_Required work_
Nothing but the lines from the one with "Task: Share the answer on Facebook" through the end of the records below should be written out, and each must match word for word.

_Material supplied_

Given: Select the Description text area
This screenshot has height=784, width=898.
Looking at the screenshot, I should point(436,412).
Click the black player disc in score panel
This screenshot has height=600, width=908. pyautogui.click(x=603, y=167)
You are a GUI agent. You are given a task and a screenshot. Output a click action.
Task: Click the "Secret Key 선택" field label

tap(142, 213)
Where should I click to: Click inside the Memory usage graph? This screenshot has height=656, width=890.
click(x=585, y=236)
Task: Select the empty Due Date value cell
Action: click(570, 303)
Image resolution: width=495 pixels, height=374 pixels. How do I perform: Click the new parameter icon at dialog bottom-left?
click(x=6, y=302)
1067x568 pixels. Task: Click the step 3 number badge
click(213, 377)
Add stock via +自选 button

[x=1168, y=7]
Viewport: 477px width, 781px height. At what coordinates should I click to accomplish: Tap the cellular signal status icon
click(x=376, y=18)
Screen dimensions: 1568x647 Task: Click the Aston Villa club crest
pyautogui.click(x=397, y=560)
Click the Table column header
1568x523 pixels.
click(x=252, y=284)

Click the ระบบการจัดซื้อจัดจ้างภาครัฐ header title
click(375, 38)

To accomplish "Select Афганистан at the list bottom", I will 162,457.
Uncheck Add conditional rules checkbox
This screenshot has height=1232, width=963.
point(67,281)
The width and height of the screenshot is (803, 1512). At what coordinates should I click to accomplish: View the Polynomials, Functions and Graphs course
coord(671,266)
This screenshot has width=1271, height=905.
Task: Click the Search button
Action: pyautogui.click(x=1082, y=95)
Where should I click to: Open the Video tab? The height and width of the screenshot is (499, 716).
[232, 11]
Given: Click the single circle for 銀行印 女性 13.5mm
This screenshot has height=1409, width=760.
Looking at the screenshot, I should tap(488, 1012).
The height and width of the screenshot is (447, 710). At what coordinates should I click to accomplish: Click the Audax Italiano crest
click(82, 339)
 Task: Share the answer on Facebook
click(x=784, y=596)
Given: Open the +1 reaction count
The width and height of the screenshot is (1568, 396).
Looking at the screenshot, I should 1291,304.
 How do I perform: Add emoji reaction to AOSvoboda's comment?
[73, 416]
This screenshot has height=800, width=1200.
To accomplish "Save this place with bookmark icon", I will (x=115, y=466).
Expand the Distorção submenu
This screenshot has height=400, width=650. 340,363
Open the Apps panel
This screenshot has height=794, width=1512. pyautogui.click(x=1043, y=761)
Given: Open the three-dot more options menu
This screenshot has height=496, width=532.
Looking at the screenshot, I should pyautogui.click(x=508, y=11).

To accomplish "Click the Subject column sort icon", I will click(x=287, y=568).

_Expected output_
 Task: Share the answer on Facebook
click(x=784, y=596)
Given: Open the +1 reaction count
The width and height of the screenshot is (1568, 396).
Looking at the screenshot, I should 1291,304.
 How do I perform: Add emoji reaction to AOSvoboda's comment?
[73, 416]
This screenshot has height=800, width=1200.
To accomplish "Save this place with bookmark icon", I will (x=115, y=466).
Expand the Distorção submenu
This screenshot has height=400, width=650. 340,363
Open the Apps panel
This screenshot has height=794, width=1512. pyautogui.click(x=1043, y=761)
Given: Open the three-dot more options menu
This screenshot has height=496, width=532.
Looking at the screenshot, I should pyautogui.click(x=508, y=11).

To accomplish "Click the Subject column sort icon", I will click(x=287, y=568).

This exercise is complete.